→ **SUPPLIED RECORDS**
○ ○ ○ ○ ○

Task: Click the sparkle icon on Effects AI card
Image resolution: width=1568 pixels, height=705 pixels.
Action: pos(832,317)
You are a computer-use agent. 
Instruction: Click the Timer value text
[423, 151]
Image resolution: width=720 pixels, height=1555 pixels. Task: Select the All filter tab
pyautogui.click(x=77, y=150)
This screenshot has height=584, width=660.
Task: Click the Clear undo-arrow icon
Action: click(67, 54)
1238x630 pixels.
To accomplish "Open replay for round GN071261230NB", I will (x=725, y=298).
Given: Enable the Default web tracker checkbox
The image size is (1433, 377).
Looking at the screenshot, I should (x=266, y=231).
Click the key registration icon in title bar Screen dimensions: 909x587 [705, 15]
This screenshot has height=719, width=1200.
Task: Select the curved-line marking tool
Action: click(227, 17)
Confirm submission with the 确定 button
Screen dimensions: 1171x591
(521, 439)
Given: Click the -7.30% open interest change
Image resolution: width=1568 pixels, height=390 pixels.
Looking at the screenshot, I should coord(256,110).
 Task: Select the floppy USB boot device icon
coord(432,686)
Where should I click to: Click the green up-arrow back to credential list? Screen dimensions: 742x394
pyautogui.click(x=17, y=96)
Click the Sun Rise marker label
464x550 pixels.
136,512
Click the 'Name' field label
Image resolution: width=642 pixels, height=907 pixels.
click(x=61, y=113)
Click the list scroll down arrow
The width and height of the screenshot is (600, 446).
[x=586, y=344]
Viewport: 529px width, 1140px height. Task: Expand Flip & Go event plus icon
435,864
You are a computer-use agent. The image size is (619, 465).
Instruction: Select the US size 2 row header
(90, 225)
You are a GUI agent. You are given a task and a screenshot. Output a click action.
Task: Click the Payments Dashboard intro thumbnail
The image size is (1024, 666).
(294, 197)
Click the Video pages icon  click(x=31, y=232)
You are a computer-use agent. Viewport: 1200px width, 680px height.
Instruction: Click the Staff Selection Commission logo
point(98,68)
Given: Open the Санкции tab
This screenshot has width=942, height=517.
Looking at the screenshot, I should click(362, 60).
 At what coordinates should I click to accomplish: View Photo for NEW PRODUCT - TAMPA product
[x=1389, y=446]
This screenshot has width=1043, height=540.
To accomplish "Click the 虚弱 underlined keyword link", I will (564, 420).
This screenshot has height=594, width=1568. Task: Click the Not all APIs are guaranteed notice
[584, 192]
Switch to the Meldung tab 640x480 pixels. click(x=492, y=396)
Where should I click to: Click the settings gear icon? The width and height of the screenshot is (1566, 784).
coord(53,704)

○ ○ ○ ○ ○

→ **EXERCISE OBJECTIVE**
Using the records above, copy word for word the line with "Image resolution: width=1568 pixels, height=705", the line with "Given: Enable the", and every line between them.

→ **OUTPUT FOR THIS TASK**
Image resolution: width=1568 pixels, height=705 pixels.
Action: pos(832,317)
You are a computer-use agent. 
Instruction: Click the Timer value text
[423, 151]
Image resolution: width=720 pixels, height=1555 pixels. Task: Select the All filter tab
pyautogui.click(x=77, y=150)
This screenshot has height=584, width=660.
Task: Click the Clear undo-arrow icon
Action: click(67, 54)
1238x630 pixels.
To accomplish "Open replay for round GN071261230NB", I will (x=725, y=298).
Given: Enable the Default web tracker checkbox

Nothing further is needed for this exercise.